- **GIVEN RECORDS**
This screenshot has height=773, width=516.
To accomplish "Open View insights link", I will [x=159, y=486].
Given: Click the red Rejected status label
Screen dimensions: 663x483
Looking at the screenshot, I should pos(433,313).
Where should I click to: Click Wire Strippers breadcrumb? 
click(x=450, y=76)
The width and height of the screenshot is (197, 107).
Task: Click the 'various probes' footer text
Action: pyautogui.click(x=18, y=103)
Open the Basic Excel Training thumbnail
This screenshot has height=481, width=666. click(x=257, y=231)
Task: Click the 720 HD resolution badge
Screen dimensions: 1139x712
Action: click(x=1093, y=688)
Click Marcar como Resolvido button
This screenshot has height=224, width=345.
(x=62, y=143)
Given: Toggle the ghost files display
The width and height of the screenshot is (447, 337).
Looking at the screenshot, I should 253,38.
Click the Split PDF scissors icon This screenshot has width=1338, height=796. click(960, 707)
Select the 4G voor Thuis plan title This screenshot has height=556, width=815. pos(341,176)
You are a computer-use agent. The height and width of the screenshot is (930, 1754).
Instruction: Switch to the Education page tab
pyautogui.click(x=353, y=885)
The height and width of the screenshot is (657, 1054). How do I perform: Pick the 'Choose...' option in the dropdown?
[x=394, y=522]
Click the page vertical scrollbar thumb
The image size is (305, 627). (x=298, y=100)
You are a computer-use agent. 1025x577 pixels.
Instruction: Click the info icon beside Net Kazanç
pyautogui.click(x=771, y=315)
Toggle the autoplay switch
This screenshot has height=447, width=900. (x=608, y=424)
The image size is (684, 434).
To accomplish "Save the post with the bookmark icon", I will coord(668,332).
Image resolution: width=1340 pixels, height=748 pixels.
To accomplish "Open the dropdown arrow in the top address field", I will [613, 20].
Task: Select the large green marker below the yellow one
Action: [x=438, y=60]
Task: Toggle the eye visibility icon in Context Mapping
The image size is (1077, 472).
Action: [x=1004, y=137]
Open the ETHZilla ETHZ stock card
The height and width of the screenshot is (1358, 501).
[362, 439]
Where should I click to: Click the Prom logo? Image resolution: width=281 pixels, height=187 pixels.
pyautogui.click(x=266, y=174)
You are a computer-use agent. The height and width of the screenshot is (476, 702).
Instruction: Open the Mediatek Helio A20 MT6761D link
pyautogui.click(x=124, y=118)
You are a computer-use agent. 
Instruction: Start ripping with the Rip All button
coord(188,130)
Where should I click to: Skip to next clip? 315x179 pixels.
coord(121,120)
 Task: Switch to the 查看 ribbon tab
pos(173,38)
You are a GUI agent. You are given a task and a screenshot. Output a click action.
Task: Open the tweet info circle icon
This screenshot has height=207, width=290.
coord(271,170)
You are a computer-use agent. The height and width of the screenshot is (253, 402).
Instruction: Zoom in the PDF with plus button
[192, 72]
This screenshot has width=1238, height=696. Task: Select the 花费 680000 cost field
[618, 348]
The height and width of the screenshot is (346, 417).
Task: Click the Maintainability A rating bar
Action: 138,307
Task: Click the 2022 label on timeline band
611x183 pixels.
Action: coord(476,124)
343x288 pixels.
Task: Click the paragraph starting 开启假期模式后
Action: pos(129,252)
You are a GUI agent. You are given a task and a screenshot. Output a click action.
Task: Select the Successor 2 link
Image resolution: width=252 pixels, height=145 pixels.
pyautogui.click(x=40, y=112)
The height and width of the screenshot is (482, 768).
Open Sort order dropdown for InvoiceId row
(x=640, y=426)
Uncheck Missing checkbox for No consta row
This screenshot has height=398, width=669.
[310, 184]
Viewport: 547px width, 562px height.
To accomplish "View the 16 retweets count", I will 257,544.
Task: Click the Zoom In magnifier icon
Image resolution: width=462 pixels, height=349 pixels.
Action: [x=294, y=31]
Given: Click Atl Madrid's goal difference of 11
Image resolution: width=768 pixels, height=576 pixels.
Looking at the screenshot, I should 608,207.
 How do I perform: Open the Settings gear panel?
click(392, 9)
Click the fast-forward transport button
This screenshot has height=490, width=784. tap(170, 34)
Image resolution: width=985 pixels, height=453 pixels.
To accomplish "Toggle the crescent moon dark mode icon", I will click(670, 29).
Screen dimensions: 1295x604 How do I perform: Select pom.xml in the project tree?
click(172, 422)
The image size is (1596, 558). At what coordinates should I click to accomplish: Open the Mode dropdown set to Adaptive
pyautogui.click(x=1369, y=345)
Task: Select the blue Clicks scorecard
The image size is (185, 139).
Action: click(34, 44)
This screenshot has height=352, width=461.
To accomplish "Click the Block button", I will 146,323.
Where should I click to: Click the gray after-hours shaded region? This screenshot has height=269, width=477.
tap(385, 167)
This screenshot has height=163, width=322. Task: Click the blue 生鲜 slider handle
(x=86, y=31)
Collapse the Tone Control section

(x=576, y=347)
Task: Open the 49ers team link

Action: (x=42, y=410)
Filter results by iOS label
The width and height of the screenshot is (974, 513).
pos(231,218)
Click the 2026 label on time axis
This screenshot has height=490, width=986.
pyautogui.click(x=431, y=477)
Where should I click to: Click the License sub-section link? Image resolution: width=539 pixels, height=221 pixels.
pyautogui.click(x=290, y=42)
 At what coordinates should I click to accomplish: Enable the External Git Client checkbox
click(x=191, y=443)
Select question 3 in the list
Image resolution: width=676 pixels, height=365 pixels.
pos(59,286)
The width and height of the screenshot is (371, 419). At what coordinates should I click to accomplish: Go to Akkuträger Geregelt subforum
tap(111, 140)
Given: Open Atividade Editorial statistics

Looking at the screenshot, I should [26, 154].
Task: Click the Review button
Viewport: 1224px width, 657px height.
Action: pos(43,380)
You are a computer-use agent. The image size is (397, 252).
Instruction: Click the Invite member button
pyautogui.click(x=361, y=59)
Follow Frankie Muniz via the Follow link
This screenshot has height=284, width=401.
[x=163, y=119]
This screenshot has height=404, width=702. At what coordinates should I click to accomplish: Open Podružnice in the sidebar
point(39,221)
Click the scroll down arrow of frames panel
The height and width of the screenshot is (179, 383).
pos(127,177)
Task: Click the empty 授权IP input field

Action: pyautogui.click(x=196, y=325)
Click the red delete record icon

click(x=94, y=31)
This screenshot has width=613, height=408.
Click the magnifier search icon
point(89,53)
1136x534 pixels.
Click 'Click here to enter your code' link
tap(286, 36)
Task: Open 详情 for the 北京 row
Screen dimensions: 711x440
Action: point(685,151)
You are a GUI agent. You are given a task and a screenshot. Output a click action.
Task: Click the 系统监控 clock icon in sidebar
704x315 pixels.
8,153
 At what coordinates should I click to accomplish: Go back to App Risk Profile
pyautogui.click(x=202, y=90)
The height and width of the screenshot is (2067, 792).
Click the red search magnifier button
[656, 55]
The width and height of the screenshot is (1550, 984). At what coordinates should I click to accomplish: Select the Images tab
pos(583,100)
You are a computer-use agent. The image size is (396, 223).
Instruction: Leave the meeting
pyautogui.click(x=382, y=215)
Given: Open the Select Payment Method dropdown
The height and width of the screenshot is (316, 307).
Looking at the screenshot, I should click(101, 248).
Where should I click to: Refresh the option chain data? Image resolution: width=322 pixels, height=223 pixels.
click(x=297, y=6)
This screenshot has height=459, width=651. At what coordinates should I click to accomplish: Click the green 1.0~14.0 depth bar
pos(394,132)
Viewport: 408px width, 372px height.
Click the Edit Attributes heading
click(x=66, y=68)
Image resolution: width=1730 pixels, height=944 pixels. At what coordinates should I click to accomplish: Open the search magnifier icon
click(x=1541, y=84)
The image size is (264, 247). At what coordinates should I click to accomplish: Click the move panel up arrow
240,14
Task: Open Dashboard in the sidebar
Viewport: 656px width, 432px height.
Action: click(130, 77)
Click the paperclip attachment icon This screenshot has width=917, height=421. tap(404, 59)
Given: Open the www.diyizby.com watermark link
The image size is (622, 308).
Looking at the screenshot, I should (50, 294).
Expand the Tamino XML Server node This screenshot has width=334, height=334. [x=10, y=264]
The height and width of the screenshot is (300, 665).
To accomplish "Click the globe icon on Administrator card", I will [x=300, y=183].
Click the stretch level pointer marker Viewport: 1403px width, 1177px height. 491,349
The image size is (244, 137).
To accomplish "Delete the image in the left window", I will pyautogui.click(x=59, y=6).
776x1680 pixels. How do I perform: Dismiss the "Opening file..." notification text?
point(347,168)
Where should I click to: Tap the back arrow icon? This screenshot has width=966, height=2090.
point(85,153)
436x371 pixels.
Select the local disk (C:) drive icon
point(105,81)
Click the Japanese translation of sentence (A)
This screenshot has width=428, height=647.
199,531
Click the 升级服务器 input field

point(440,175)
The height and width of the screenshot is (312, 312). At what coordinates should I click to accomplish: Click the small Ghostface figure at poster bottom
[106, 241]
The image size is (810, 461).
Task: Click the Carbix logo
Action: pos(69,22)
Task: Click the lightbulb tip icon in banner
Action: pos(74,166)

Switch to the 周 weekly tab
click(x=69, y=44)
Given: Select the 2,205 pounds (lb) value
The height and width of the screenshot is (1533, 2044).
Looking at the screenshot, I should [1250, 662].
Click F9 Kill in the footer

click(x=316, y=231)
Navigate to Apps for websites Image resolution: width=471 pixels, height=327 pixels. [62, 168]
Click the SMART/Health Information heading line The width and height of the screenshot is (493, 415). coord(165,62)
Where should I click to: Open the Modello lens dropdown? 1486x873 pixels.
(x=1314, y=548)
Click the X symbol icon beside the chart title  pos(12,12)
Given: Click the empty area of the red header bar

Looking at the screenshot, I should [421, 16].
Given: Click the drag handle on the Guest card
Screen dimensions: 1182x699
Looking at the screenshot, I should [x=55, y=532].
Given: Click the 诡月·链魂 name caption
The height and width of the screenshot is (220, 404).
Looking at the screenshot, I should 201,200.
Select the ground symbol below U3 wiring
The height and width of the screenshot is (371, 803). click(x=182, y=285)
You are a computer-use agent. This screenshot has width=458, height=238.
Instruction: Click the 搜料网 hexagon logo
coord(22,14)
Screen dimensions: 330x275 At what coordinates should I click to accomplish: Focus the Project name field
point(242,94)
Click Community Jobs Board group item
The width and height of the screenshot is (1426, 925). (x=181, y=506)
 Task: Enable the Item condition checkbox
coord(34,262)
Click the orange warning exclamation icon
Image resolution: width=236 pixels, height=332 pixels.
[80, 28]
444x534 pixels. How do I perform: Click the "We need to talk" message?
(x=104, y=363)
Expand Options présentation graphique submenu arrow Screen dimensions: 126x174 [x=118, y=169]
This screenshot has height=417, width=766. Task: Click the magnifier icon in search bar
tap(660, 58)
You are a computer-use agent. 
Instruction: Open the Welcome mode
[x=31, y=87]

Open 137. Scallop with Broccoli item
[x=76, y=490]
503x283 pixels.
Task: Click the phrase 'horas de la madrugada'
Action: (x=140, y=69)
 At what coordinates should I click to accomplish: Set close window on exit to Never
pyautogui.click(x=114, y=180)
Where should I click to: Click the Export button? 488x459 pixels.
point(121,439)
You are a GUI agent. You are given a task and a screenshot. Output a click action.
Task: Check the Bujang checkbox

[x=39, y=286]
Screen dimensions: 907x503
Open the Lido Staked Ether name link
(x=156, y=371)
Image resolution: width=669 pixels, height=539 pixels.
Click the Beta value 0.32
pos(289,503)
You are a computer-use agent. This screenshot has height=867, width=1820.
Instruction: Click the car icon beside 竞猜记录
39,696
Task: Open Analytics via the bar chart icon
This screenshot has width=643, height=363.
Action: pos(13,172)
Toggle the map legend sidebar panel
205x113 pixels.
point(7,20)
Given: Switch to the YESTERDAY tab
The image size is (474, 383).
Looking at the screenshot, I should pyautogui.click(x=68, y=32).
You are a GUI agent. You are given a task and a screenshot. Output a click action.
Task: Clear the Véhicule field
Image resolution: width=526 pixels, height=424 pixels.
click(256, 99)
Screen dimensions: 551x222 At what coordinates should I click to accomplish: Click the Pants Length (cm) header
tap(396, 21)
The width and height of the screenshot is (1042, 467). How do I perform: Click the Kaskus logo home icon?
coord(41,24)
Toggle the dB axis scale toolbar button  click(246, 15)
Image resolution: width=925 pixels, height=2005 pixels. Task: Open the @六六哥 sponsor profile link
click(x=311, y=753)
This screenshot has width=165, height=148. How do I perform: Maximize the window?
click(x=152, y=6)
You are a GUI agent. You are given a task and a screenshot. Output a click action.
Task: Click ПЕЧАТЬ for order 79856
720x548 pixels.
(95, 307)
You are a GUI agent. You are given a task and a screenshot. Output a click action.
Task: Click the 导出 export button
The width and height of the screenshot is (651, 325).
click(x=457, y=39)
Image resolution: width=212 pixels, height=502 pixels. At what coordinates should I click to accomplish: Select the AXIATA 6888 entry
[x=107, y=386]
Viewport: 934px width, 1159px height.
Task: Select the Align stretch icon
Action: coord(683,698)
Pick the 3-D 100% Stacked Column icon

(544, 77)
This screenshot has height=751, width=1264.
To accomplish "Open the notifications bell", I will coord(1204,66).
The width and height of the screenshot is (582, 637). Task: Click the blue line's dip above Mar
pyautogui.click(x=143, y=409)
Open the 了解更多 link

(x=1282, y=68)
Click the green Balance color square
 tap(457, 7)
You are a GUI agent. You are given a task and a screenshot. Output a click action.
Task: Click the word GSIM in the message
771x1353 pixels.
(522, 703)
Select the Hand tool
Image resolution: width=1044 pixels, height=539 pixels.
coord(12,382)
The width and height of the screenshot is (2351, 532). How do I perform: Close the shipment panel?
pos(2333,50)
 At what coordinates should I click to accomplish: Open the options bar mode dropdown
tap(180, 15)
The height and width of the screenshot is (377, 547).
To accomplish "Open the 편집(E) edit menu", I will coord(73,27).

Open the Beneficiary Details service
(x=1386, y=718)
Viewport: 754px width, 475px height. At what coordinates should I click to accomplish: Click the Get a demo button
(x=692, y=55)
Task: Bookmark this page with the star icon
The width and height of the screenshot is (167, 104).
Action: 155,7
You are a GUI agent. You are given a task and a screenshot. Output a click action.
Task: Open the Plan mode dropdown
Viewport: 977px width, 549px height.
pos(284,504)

- **EXERCISE DESCRIPTION**
If a line in the data above holds the string "label", copy it.

- **ANSWER TO THIS TASK**
Given: Click the red Rejected status label
Task: Click the 2022 label on timeline band
Filter results by iOS label
Click the 2026 label on time axis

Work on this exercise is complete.